The color of hair can be explained by a little bit of biology, chemistry and physics. Hair color is determined by the absorption and reflection of light and it is based on the amount and the type of melanin1 present (this is genetically determined). For example, when light hits white or blond hair, which contain little melanin, almost all of the light is reflected, and this reflected light contains all parts of the visible spectrum. When light hits brown hair, which contains moderate amounts of melanin, some of the light is absorbed, and the reflected light appears colored. The actual color depends on the type of melanin present in the hair. Black hair absorbs almost all light that hits it because it has a lot of melanin. Little light is reflected and the hair appears black.
Melanin is contained in granules in the melanocytes2, but it can not provide any color when sequestered in this way; it must be transferred to the keratinocytes3. The melanocytes are scattered about, mostly in the bulb and in the cortical layer of the hair, sandwiched between the numerous keratinocytes. The melanocytes have long tendrils or dendrites that make contact with the keratinocytes. The keratinocytes actually phagocytize the tips of the melanocyte dendrites, stealing a portion of melanocyte cytoplasm that contains the melanin granules. Once inside the keratinocytes, the melanin is able to absorb light and give the hair color.

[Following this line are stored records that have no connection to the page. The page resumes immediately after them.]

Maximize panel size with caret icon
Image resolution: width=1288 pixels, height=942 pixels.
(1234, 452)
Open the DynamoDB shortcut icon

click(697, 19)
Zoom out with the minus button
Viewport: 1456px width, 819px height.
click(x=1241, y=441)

Melanins are the most widely occurring pigments in nature. In addition to giving hair its color, melanins give color to eyes, freckles, skin, scales and feathers. They are also responsible for the browning of plants. However, melanin is important for more than just hair color. This biopolymer is able to bind drugs4 just as receptors5 bind to drugs. In order to understand how this happens, it is helpful to understand how melanin is made and its basic structure. Within the melanocytes, melanin is synthesized from tyrosine6, a naturally occurring amino acid that is also found in neurons where it participates in the synthesis of the neurotransmitter, dopamine7 (see Module 3). Different enzymes8 are found in melanocytes and in dopamine neurons to synthesize melanin or dopamine from the same starting material (tyrosine). For example, with the help of the enzyme tyrosinase9 and some copper, tyrosine is oxidized by O2 eventually into special dopaquinones that have color (Figure 5).
The dopaquinones are then bound together in a long strand (polymerized) to form melanin (Figure 6). These polymers contain numerous carboxyl groups (COOH) giving melanin an acidic character. However, at normal cellular pH of 7.4, the COOH tends to donate a H+ leaving an overall negative charge (COO-) on melanin. (Many shampoos are “pH-balanced”, i.e., they are acidic to match the pH of the hair itself.)
1 the pigment found in hair, skin, feathers, etc.. It is a biopolymer found in granules within melanocytes and transferred to keratinocytes to provide hair color.
2 the cells in the hair matrix and in the cortex that synthesize melanin.
3 the cells in which keratin is synthesized within the follicle
4 a substance that affects the structure or function of a cell or organism.
5 a protein to which hormones, neurotransmitters and drugs bind. They are usually located on cell membranes and elicit a function once bound.
6 an amino acid found in melanocytes and in neurons that is the starting material for the synthesis of melanin and dopamine, respectively.
7 a neurotransmitter stored in vesicles of nerve terminals; it is a monoamine that is easily oxidized. This neurotransmitter is contained in neuron pathways important in brain stimulation, addiction and control of movement.
8 a protein that catalyzes the rate at which a reaction occurs. It binds to one of the reactants (a substrate) to cause a change in the reactant’s structure, facilitating the reaction.
9 the enzyme found in melanocytes that is required to help oxidize tyrosine to make melanin. Without tyrosinase, there is no hair pigmentation.